Les flux d’énergie en première ligne
Hypersensible mais résilient face aux tensions géopolitiques, le transport maritime va donc devoir composer avec un troisième point de tension, dont les effets sensibles concernent principalement les flux d’énergie. Leur reprise progressive depuis juin était déjà fauchée par les craintes concernant la santé de l’économie mondiale.
Le conflit survient de surcroît dans un contexte où l’Arabie saoudite et la Russie, les plus grands producteurs de l’OPEP+, continuent de verrouiller leur offre jusqu’en décembre pour soutenir les cours mondiaux.
Les ports mis à l’épreuve
Port en eaux profondes construit en pleine mer, Ashdod est l’un des trois principaux ports de marchandises d’Israël avec Haïfa et Eilat.

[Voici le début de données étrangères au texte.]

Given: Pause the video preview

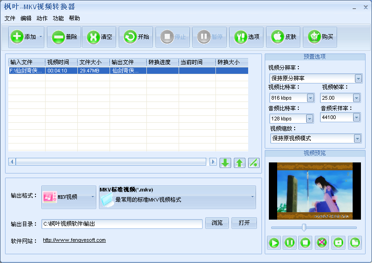Looking at the screenshot, I should 290,242.
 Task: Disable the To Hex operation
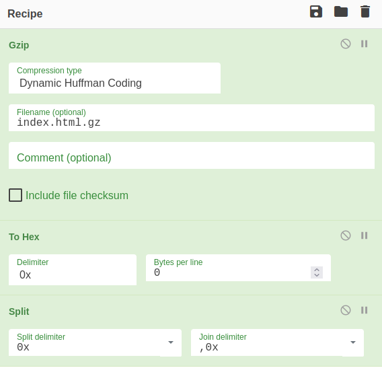(346, 235)
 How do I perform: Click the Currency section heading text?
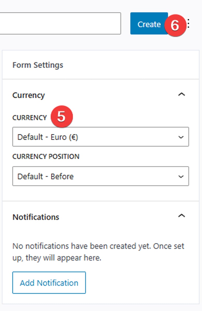(29, 95)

Parce que situé à 50 km de la frontière de Gaza, Ashdod est, avec Ashkelon, à 15 km de la frontière de Gaza, particiulièrement exposé aux attaques de missiles. Il s’est donc mis en « mode d’urgence » tandis que le port pétrolier d’Ashkelon est en principe fermé, mais l’autorisation d’accoster ou de décharger une cargaison amarrée au mouillage du port peut être accordée au cas par cas.
« Les navires ne peuvent décharger leur cargaison que lorsqu’ils sont amarrés à des bouées, ce qui donne une indication du niveau de risque », précise Christian Roeloffs.

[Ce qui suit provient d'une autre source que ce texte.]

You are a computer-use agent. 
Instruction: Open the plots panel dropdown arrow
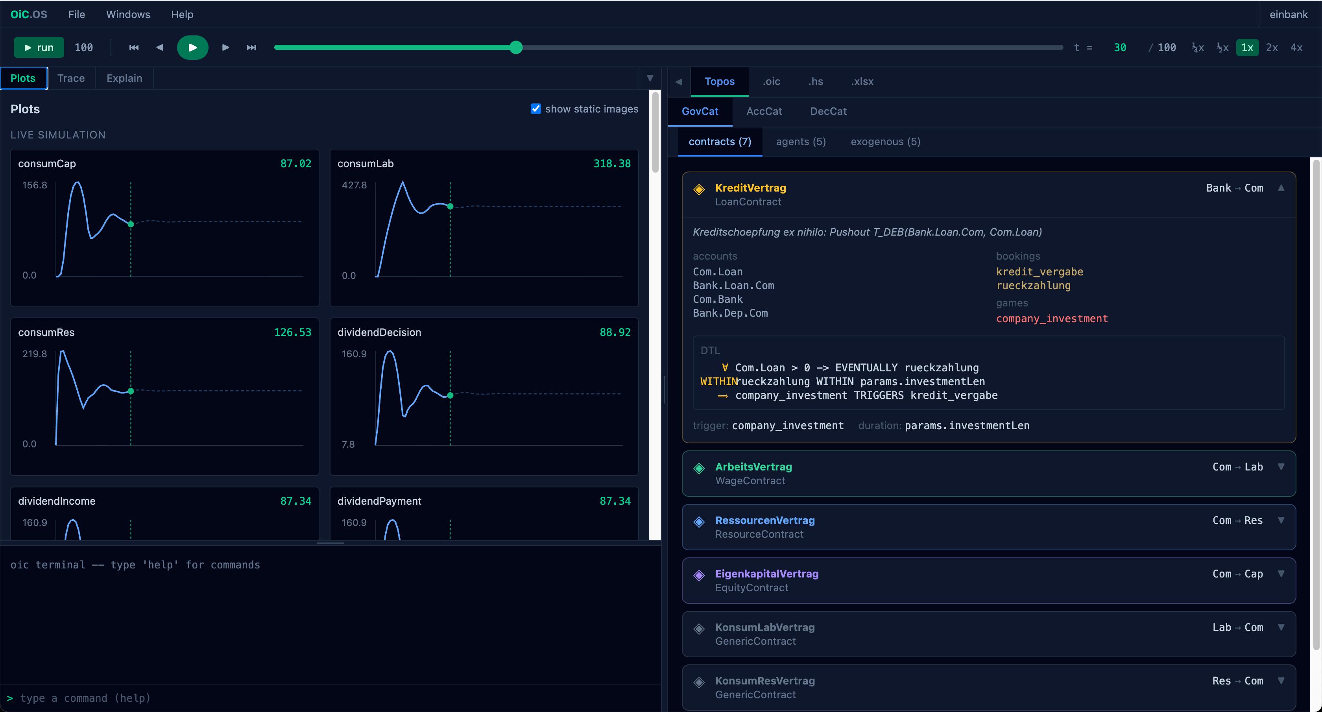point(650,78)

Adani Ports, l’opérateur d’origine indienne du port, évoque pour sa part un plan de continuité des activités, ce qui rend la situation confuse.

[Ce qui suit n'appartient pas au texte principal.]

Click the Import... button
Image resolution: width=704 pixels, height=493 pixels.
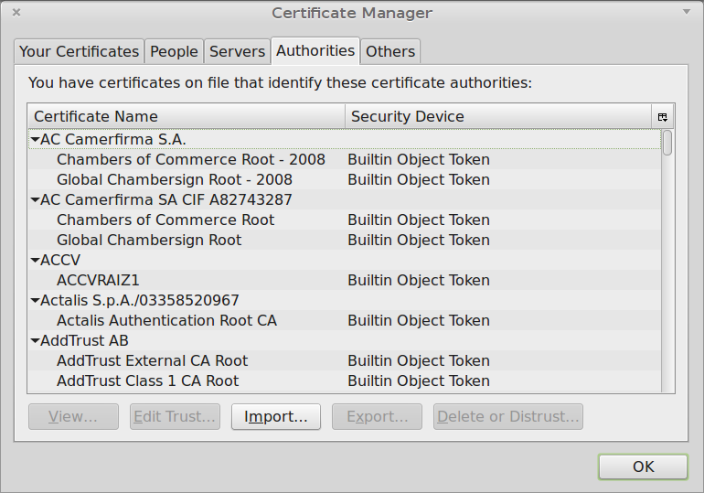pyautogui.click(x=275, y=417)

Ashdod applique pour sa part des procédures d’entrée strictes pour les navires transportant des matières dangereuses (« Hazmat »), a précisé Hapag-Lloyd.
« À l’heure actuelle, les opérations portuaires dans les principaux terminaux israéliens continuent de fonctionner normalement et nous ne prévoyons pas d’impact substantiel sur nos principaux hubs d’Ashdod et de Haïfa », a indiqué de son côté Maersk dans une information adressée à ses clients.
À l’heure actuelle, malgré la situation de guerre en Israël, tous les ports locaux, à Ashdod, Haïfa et Eilat, fonctionnent normalement. Des interruptions de service peuvent toutefois survenir, à court terme, en raison des directives de sécurité imposées par les autorités israéliennes ».
La flotte stratégique, à laquelle commence à réfléchir la France, est une réalité en Israël. En dehors de ses employés réservistes, ZIM peut voir une partie de sa capacité mobilisée en cas d’urgence ou à des fins de sécurité nationale par le gouvernement d’Israël (« special state share »).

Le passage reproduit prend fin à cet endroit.